Danbury Trojans: Info

Babe Ruth Baseball
The baseball program is designed for boys and girls ages thirteen to eighteen. With high quality uniforms and gear, the young athletes play in a safe environment where they develop a sense of pride in themselves and their team. The emphasis is mastering the fundamentals of the game through clinics, often with visiting instructors and professionals. By providing state of the art such as pitching machines, the players can refine their skills in areas that let their natural abilities surface.

The D.A.Y.O. baseball program has twenty teams who compete both in town and with teams from the surrounding area. The Babe Ruth program includes post season competition up to the national level. The baseball season begins in the spring and runs through the summer.


Basketball
The basketball program offers boys grades 7 through 9 and opportunity to play organized competitive basketball during the winter. The D.A.Y.O. league teams play each other for the championship. The athletes learn the value of an important lifetime goal: individual acheivement through team participation. The emphasis is on learning the fundamental mechanics of the game and the importance of sharing the glory for the benefit of the team.
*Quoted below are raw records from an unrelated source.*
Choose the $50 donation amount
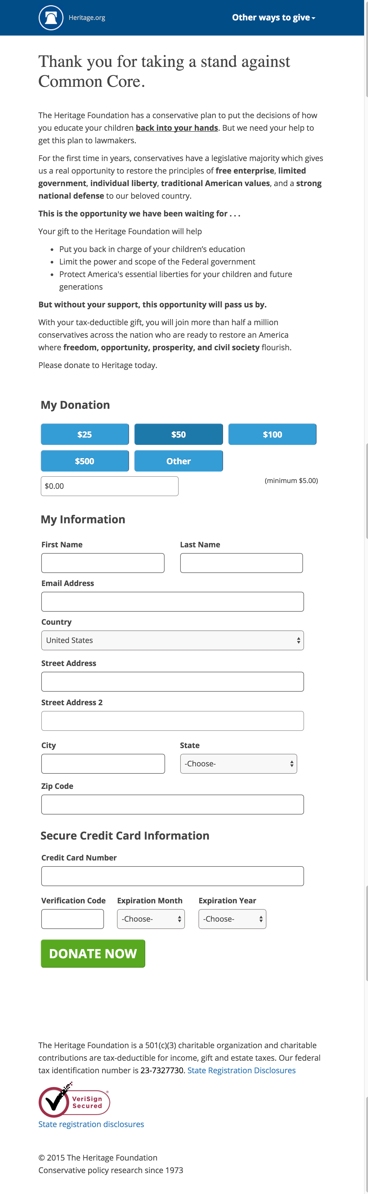 tap(178, 434)
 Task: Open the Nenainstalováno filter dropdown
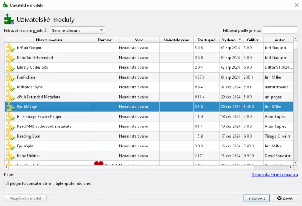(78, 30)
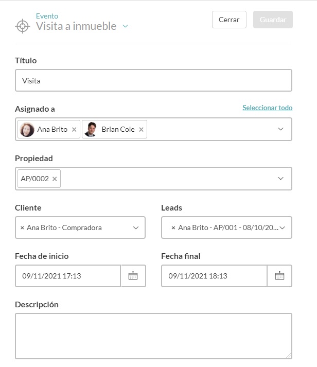This screenshot has width=317, height=367.
Task: Clear the selected lead Ana Brito - AP/001
Action: point(173,228)

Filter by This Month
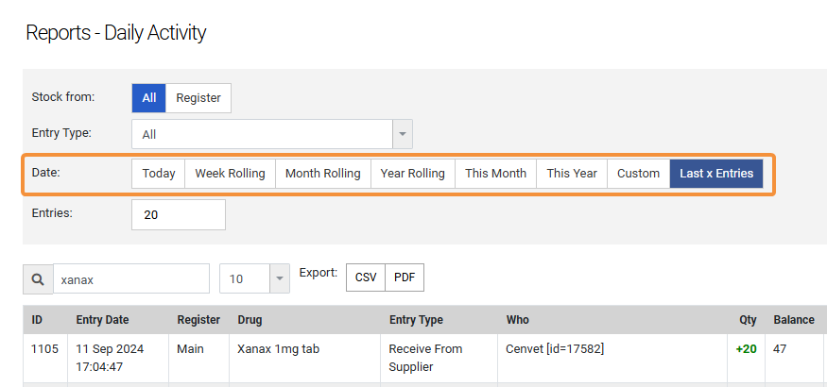click(x=495, y=174)
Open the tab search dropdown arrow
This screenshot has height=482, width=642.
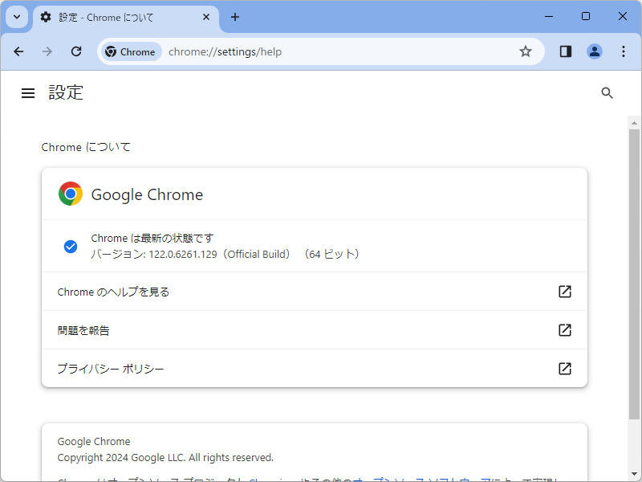click(16, 16)
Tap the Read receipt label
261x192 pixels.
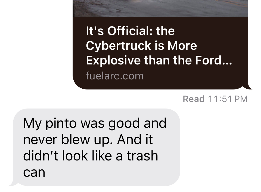point(194,99)
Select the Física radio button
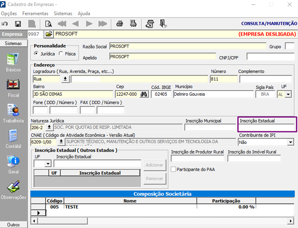 (x=61, y=54)
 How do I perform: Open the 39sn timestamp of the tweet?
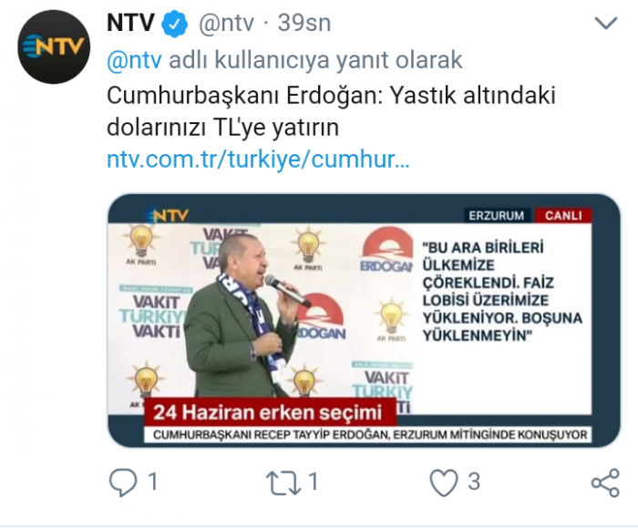(304, 23)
Basketball is a demanding sport both physically and mentally. The players end their season with visible improvements in conditioning and with sharper minds. In addition, there is an end of season awards banquet where each player's accomplishments are recognized.


Cheerleading
For girls ages five to fifteen, the cheerleading program is designed to provide support and increase spectator participation at the football games. Sanctioned by Pop Warner, the cheerleaders compete with other squads throughout the region. Cheerleading teaches the individual discipline and team cooperation necessary for cheers and routines. The program is offered in the late summer and through the fall, and there is an awards banquet to recognize the contribution of all participants.

Four levels of cheerleading are offered, allowing the girls to grow in ability and confidence and to test the limits of their skills. Many D.A.Y.O. cheerleaders go on to become members of area high school teams and continue cheering in college.


Football
D.A.Y.O. is the sponsor of the nationally renowned Danbury Trojans Pop Warner football program. The Trojans have consistently won league, state, regional, ane even national championships. The D.A.Y.O. Pop Warner football program is acknowledged to be among the best in the country.

Pop Warner football is offered on five levels for boys and girls ages 8 to fifteen. The teams are matched by age and weight in order to ensure that no physical mismatches are encountered. At the lower level, the emphasis is on the fundamentals of the sport. As the athletes advance through the program, they learn the finer aspects of the game, and increase their understanding of the importance of individual performance in the context of teamwork. Every position is equally important to the success of the play.

Football is a physically demanding sport. Top conditioning is stressed from the first day with running, calisthenics, and drills. The players are outfitted with the best protective equipment available, and are carefully monitored by the coaching staff.

Football is also mentally demanding. Each player is required to memorize and execute a variety of plays and frequently in a number of different positions. In addition, he or she must be constantly aware of changes on the field and quickly adjust to provide the appropriate response.

The program begins in early August and ends in the fall. Practices are held in the evening during the week with games played on the weekends. At the end of the season there is an awards banquet. Each player's contribution is recognized and each player receives a trophy for his/her accomplishments.


T-Ball
With over 450 (4-7 yr old) children playing T-Ball, this is D.A.Y.O.'s largest program for the youth of the Danbury area. The game gets its name from the "T" that is used to hold the ball for batting (simular to teeing up a golf ball, but at the right height for hitting). There is no pitching in T-Ball.

The program is designed as an introduction to baseball, but the game is focused on non-competetive instructional play. Action on the field is frequently stopped so that the coaches can teach the players or correct their techniques.

T-Ball is a program for both boys and girls. At the end of the season, which runs throughout the spring and into early early summer, there is a T-Ball picnic for the players and their families. For many children, this is their first experience in a team sport where they can learn the benefit of cooperation with others for a common goal while developing the skills they will use later in competitive baseball.